Vertragsstrafen sind im Bürgerlichen Gesetzbuch (BGB) in Paragraf 339 und den folgenden Paragrafen geregelt. Demnach bekommen Bauherren eine bestimmte Geldzahlung, sobald der Bauunternehmer die Bauzeit aus eigener Schuld überschreitet. Diese Geldzahlung steht ihnen auf alle Fälle zu, unabhängig davon, ob sie durch die Verzögerung tatsächlich einen Schaden haben oder nicht.

Darüber hinaus können Bauherren bei Bauverzögerung einen tatsächlichen Schaden zusätzlich geltend machen, etwa hohe Hotelkosten oder weiter laufende Mietzahlungen. Auch Bereitstellungszinsen für den Baukredit können sie sich erstatten lassen. Die Vertragsstrafe wird aber auf weitere verzögerungsbedingte Schäden angerechnet.

Der Unterschied zwischen einer Vertragsstrafe und einem Verzugsschadensersatz liegt darin, dass der Verzugsschadensersatz verschuldensabhängig ist. Das bedeutet, dass das Bauunternehmen nicht haftbar gemacht werden kann, wenn es die Bauverzögerung nicht zu vertreten hat. Eine Vertragsstrafe ist dagegen in der Regel verschuldensunabhängig.

Zur zulässigen Höhe der Vertragsstrafe gibt es diverse Urteile. Daraus folgt, dass die gesamte Vertragsstrafe maximal fünf Prozent der Gesamtnettoabrechnungssumme betragen darf. Der Bundesgerichtshof hat zudem entschieden, dass die Vertragsstrafe je Arbeitstag maximal 0,5 Prozent der Nettoauftrags- oder Abrechnungssumme betragen darf.

Wann kann sich das Bauunternehmen bei Bauverzögerung auf höhere Gewalt berufen?
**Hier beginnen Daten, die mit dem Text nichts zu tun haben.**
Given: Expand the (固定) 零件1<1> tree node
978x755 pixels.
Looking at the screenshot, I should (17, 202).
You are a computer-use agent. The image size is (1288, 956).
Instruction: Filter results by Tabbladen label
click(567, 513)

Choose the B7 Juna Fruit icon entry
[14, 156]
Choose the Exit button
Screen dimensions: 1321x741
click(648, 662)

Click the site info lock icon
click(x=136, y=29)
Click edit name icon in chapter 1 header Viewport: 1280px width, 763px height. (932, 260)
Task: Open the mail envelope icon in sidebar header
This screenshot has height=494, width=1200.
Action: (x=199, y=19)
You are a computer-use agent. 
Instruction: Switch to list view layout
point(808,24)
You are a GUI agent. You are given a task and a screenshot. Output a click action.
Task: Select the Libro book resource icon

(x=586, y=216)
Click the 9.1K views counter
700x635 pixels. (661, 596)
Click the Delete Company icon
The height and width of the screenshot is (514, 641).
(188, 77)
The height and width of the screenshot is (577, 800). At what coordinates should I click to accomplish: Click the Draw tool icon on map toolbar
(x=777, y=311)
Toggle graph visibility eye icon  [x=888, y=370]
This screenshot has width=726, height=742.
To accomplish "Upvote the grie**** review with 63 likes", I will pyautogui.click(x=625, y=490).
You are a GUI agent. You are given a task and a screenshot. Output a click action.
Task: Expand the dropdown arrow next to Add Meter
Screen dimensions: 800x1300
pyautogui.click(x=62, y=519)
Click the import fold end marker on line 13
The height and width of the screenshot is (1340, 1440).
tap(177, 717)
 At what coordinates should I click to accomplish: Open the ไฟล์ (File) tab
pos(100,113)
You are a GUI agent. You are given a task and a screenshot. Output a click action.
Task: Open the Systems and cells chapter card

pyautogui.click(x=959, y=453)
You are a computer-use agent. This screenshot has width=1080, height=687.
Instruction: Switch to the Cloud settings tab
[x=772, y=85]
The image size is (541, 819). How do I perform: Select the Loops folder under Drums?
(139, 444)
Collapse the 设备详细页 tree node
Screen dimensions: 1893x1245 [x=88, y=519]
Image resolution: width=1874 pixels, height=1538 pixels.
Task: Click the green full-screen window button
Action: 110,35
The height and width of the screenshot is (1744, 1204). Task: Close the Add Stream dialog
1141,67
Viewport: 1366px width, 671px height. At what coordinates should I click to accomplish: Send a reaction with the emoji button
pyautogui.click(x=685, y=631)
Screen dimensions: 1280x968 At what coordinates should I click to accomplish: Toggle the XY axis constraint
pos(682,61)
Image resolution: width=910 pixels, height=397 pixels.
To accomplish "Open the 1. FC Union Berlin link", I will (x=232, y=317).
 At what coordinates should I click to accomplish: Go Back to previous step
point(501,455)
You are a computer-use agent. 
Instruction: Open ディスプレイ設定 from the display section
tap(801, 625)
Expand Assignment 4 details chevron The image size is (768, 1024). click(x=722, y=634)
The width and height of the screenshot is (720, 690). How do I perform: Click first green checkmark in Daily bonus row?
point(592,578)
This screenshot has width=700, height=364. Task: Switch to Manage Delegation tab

Wenn ihr mit dem Bauunternehmen vertraglich einen festen Termin für die Fertigstellung eures Hauses vereinbart habt, dann kommt die Baufirma bei Verzögerungen nur in wenigen Ausnahmefällen um eine Vertragsstrafe herum. Das betrifft den Fall der sogenannten "höheren Gewalt". Die liegt vor, wenn beispielsweise eine Naturkatastrophe die Bauarbeiten stark beeinträchtigt. Schlechtes Wetter hingegen reicht nicht aus, um eine Bauverzögerung zu entschuldigen. Zudem muss der Bauunternehmer nachweisen, dass er keine Schuld an der Bauverzögerung trägt.

Der Bundesgerichtshof entschied in einem Urteil (VII ZR 28/07), dass eine Fertigstellungsfrist nicht durch "witterungsbedingte Beeinträchtigungen" verlängert werden kann. Ungünstige Wetterbedingungen wie Kälte im Winter oder andauernder Regen im Herbst sind nichts Außergewöhnliches. Sie können daher nicht als Rechtfertigung für eine Bauverzögerung dienen.

Kann beispielsweise die Baugrube auf Grund von starkem Frost nicht ausgehoben werden, handelt es sich um "höhere" Gewalt. Arbeiten im Innenausbau wie das Verputzen der Wände oder Estrichverlegung können jedoch auch bei strengen Minustemperaturen erfolgen. In diesem Fall muss der Bauunternehmer die Räume auf seine Kosten beheizen.